Frankly, the clients and business Giuliani has brought to Bracewell, the fees it's charged them, and the partnership distributions Bracewell has made to him have undoubtedly all been transactions which everyone involved has known were certain to come under multiple microscopes — wielded by the mainstream press, political opponents in both parties, and both hemispheres of the blogosphere — at least by late 2007 and early 2008. Bracewell — whose managing partner aptly refers to the past and likely future inquiries as "cavity searches" — has, I'm sure, carefully documented all of its conflicts-checking, for example. Everyone's probably been duly sensitized, re-sensitized, and probably over-sensitized, and they've been walking carefully on a plush carpet of eggshells in every matter having anything to do with Rudy and his crew. If there are skeletons in the Giuliani closet, they're far more likely to be in his non-legal (which is not the same thing at all as saying "illegal") business ventures, "Giuliani Partners LLC, and its two units, Giuliani Security and Safety LLC and Giuliani Capital Advisors."
Could some New York-based firm — someone with a big name locally there, and a bigger name nationally than Bracewell — have offered a sweeter package to land Giuliani for one of the home teams? Oh, sure; and apparently one or two nibbled, according to the American Lawyer article. But Bracewell ended up being the gal whut Rudy chose to bring to the Post-Mayor Law-Practice Dance. And he sez, at least, that he's still willin' and eager to keep dancin' with her, if dances at the White House don't ever fill up his dance card. I have no reason to think Rudy's being insincere in this quote:
"There's not a single negative in it," he said in February about his tenure at Bracewell. "If I do not win, I would like to stay here for the rest of my life." ...
But do I think that's actually likely even if Giuliani doesn't get the GOP nomination, or if he loses in the general election? Naw, not very. You can insert your pre-packaged joke about the number and nature of Rudy Giuliani's literal marriages here. But his name partnership at Bracewell is plainly a marriage of convenience for Giuliani and Bracewell both — and it will last exactly as long as it stays mutually convenient.
Indeed, one thing the American Lawyer article got slightly off, I think — besides the groaner of a title, "Lone Star" — was in this introductory paragraph:
When Houston's Bracewell & Patterson called a press conference at the Waldorf-Astoria Hotel two years ago to introduce its new partner, Rudolph Giuliani, the firm's lawyers beamed. Their trophy mate was a real catch, someone who would bring instant name recognition for Bracewell's fledgling New York office. Like a good traditional bride, the firm changed its name to Bracewell & Giuliani.
A traditional bride would have put the Giuliani name first. The most obvious precedent was New York's Nixon, Mudge, Rose, Guthrie & Alexander, where Tricky Dick hung his shingle between being VPOTUS and POTUS, and which was "Mudge Rose et al." before and after.
But Bracewell didn't make Rudy its first-named partner, and for good reason.

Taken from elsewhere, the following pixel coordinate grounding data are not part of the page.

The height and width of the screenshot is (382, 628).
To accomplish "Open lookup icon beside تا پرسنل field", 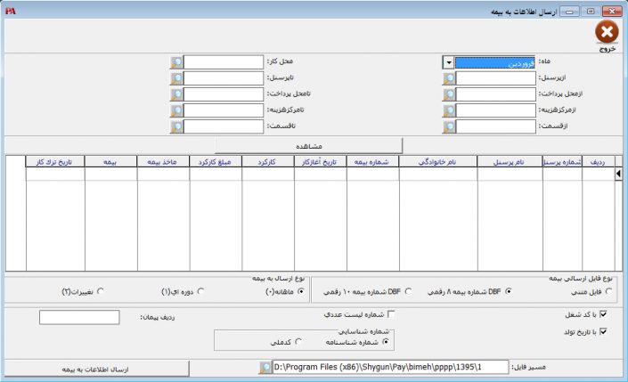I will click(176, 78).
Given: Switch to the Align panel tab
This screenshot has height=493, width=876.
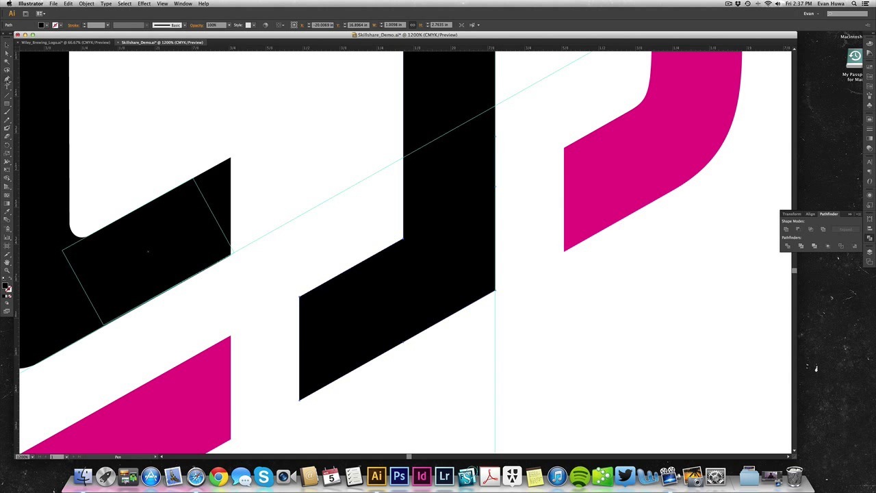Looking at the screenshot, I should coord(810,214).
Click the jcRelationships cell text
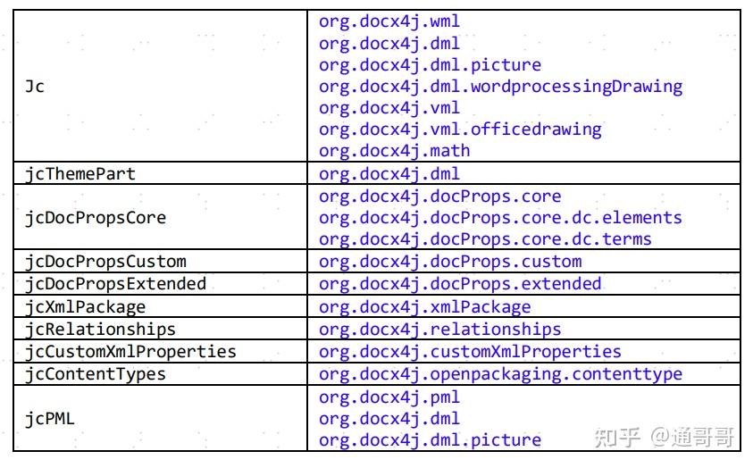 (x=101, y=329)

If — or more likely, when, according to his own wishes and their best wishes for him! — he leaves the firm, they'll go back to "Bracewell & Patterson," or "Bracewell & Somebody," or just plain "Bracewell."
I'm pretty sure Bracewell hasn't ordered more than one year's worth of office letterhead at a time in their new "married name" anyway. But then, not many other big law firms do that these days, either.